The District's months-long redistricting process will wrap up this month after some last-minute fireworks.
Why it matters: Along with local governments nationwide, the District is redrawing its political boundaries in line with new numbers from the 2020 census.
- The biggest changes are touching prosperous Ward 6, currently the largest ward, and wards 7 and 8, two of the District's poorest wards with the smallest populations.
- Ward 8 will gain booming Navy Yard to rightsize the population imbalance. But leaders in Ward 7 have been in an uproar over the proposed map leaving the ward as the smallest in the city.
- Much like Ward 8, the ward is an underinvested, majority-Black community bearing the brunt of sharp inequities in access to fresh food, good schools, and other resources.

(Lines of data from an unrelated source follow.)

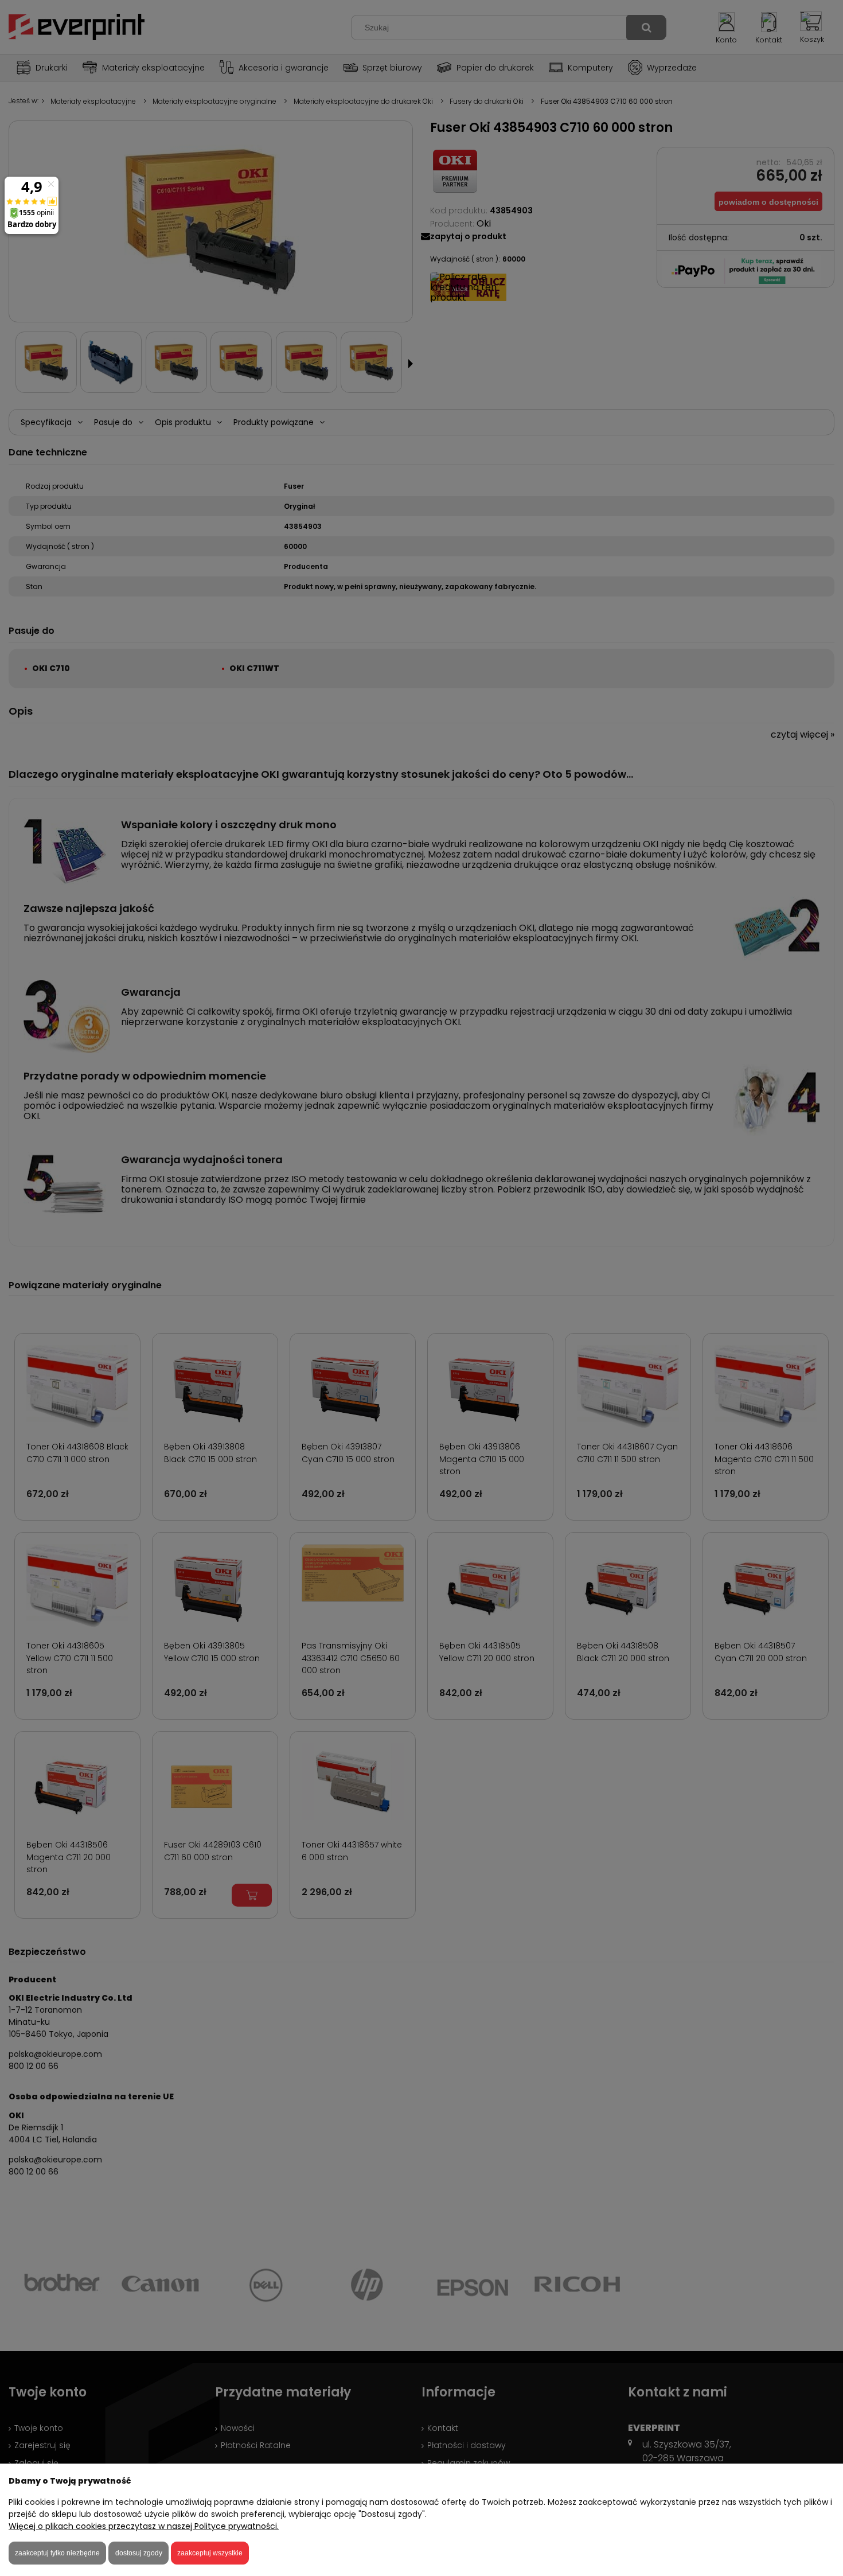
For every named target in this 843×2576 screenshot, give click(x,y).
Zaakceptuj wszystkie (210, 2553)
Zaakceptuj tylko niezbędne (57, 2553)
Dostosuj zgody (138, 2553)
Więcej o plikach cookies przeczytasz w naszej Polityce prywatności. (144, 2526)
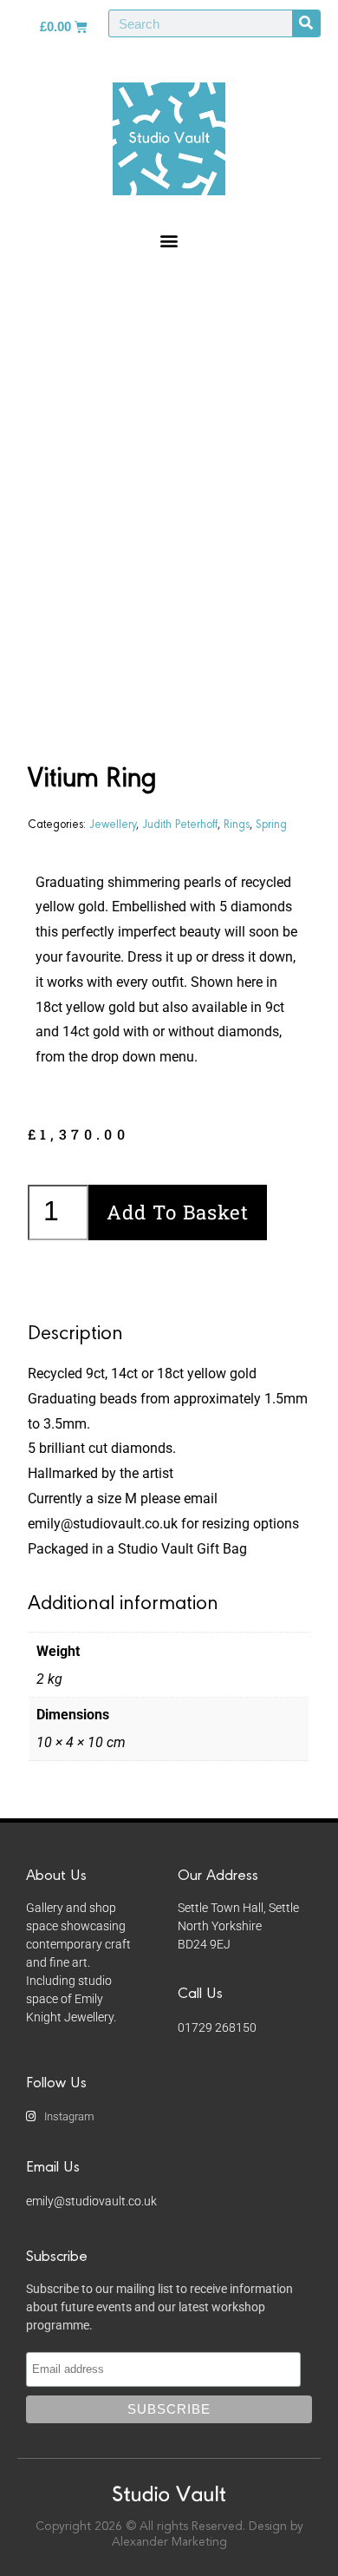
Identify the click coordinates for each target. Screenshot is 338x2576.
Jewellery (112, 823)
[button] (169, 240)
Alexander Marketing (169, 2542)
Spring (271, 823)
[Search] (306, 23)
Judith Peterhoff (180, 823)
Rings (237, 823)
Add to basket (178, 1212)
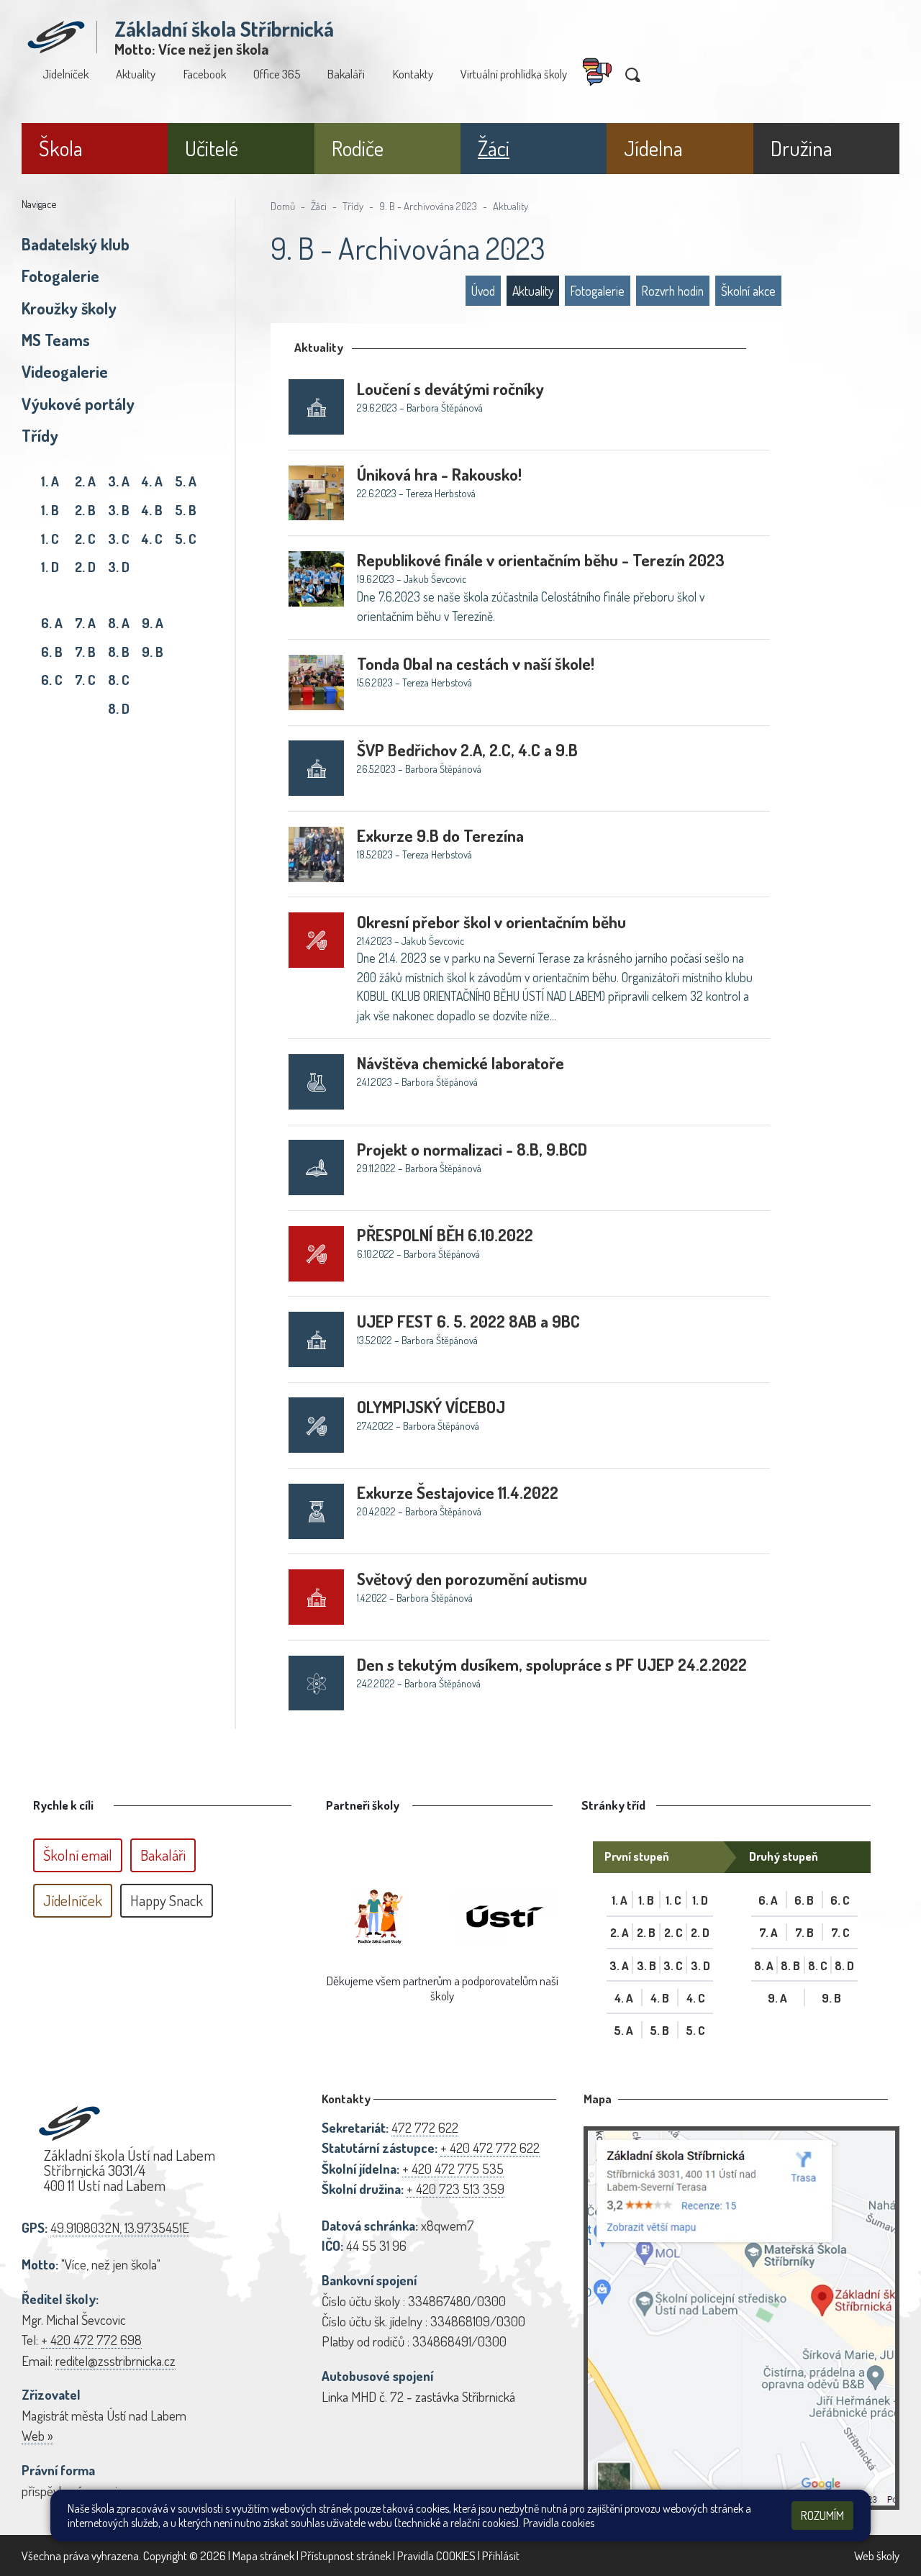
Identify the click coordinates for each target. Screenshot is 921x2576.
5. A (185, 481)
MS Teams (56, 340)
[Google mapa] (741, 2318)
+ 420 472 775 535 (453, 2168)
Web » (37, 2435)
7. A (85, 622)
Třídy (40, 435)
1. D (50, 566)
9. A (152, 622)
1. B (50, 510)
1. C (50, 538)
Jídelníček (65, 73)
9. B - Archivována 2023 (428, 205)
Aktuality (135, 73)
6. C (52, 679)
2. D (85, 566)
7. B (85, 651)
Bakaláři (346, 73)
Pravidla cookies (558, 2523)
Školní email (77, 1855)
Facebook (204, 73)
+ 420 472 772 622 (490, 2147)
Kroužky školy (69, 308)
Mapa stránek (263, 2555)
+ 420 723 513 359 (455, 2188)
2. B (85, 510)
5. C (185, 538)
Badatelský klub (76, 244)
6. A (52, 622)
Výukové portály (78, 404)
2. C (85, 538)
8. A (119, 622)
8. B (119, 651)
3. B (119, 510)
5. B (185, 510)
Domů (283, 205)
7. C (85, 679)
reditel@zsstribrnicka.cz (115, 2360)
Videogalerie (65, 371)
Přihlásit (501, 2555)
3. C (119, 538)
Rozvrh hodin (673, 291)
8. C (119, 679)
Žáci (319, 205)
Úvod (483, 291)
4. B (152, 510)
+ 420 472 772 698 (91, 2339)
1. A (50, 481)
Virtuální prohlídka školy (513, 73)
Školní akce (748, 291)
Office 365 (276, 73)
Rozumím (822, 2515)
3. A (119, 481)
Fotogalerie (60, 276)
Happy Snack (166, 1900)
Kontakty (413, 73)
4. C (152, 538)
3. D (119, 566)
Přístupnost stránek (346, 2555)
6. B (52, 651)
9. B (152, 651)
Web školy (876, 2555)
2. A (85, 481)
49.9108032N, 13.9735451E (119, 2227)
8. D (119, 708)
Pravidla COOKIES (436, 2555)
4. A (152, 481)
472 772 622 (424, 2127)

What they're saying: "If the pursuit of redistricting is equity, how do we start and end as the lowest population?" said Dionna Maria Lewis, a lawyer and member of the Ward 7 Democrats, who held a press conference last night denouncing the proposal.
- The proposed map is the product of months of hearings held by a D.C. Council redistricting subcommittee.
The full D.C. Council will now take up the map. Council Chair Phil Mendelson yesterday proposed tweaks to the boundaries that were welcomed by Ward 7 leaders.
- His changes would bump up the ward to make it the fourth-largest in the city, Mendelson told reporters.
- It also puts the communities of Kingman Park and Rosedale within Ward 7's boundaries, key "asks" for critics of the original map.
- Council member Vincent Gray said in a statement that Mendelson's map "redraws Ward 7 fairly and equitably."
What's next: Lawmakers may debate for a long while today and propose more changes before taking the first of two votes.